Records supplied.
______
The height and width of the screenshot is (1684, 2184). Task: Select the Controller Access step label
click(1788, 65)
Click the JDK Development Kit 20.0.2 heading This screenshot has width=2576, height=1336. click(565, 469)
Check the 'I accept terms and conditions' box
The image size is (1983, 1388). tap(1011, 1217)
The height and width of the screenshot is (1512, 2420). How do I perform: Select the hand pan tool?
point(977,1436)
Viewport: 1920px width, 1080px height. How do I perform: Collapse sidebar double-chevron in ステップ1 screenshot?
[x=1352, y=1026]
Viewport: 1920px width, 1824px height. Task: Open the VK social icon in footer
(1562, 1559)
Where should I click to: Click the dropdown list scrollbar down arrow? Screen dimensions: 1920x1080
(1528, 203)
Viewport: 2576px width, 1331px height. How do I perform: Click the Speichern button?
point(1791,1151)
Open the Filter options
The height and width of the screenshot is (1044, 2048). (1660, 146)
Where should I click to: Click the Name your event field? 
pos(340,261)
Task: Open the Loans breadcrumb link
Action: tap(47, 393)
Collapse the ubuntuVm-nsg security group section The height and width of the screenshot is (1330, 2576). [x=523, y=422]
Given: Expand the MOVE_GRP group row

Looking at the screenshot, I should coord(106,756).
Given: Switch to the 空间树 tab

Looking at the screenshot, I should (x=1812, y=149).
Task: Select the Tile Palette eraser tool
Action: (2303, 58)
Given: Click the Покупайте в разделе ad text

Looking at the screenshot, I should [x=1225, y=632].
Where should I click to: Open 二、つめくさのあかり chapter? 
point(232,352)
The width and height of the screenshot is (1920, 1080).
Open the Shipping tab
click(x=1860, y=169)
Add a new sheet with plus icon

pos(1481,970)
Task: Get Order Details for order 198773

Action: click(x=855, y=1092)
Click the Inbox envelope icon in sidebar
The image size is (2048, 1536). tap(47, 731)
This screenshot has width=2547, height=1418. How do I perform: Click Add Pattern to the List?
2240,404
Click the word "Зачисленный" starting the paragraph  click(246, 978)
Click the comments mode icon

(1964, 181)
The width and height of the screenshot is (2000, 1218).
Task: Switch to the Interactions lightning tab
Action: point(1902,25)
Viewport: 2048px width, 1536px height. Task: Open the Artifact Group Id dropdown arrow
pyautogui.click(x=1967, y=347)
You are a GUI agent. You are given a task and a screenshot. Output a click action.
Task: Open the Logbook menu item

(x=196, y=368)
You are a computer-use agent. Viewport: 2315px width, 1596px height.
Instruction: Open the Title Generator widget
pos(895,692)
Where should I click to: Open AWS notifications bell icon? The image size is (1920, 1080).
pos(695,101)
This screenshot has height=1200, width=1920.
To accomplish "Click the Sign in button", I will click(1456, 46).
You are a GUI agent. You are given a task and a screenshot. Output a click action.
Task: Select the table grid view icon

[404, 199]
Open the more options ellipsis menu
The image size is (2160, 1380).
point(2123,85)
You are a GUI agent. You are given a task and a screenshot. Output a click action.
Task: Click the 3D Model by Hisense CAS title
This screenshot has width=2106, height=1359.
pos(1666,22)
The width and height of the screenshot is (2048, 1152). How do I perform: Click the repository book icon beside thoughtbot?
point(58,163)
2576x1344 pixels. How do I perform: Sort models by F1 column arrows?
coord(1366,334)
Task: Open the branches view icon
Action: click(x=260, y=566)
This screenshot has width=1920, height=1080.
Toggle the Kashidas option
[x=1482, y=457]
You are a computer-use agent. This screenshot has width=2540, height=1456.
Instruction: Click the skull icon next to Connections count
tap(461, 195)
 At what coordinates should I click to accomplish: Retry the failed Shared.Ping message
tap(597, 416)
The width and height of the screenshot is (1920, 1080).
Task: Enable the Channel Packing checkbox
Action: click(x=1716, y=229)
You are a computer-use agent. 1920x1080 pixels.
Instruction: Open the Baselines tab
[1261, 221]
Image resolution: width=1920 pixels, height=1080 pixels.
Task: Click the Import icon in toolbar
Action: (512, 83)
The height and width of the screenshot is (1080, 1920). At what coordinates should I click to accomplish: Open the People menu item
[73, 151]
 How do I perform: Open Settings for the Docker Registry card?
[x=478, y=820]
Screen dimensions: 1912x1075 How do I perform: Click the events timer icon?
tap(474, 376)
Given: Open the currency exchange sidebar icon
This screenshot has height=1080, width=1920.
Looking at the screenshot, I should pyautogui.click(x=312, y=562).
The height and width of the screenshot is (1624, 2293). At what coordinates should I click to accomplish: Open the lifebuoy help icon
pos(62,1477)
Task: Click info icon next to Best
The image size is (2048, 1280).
______
Task details.
When a line contains the string "computer", copy it from the records.

Response area.
You are a computer-use agent. Viewport: 2315px width, 1596px height.
You are a computer-use agent. This screenshot has width=2540, height=1456.
You are a computer-use agent. 1920x1080 pixels.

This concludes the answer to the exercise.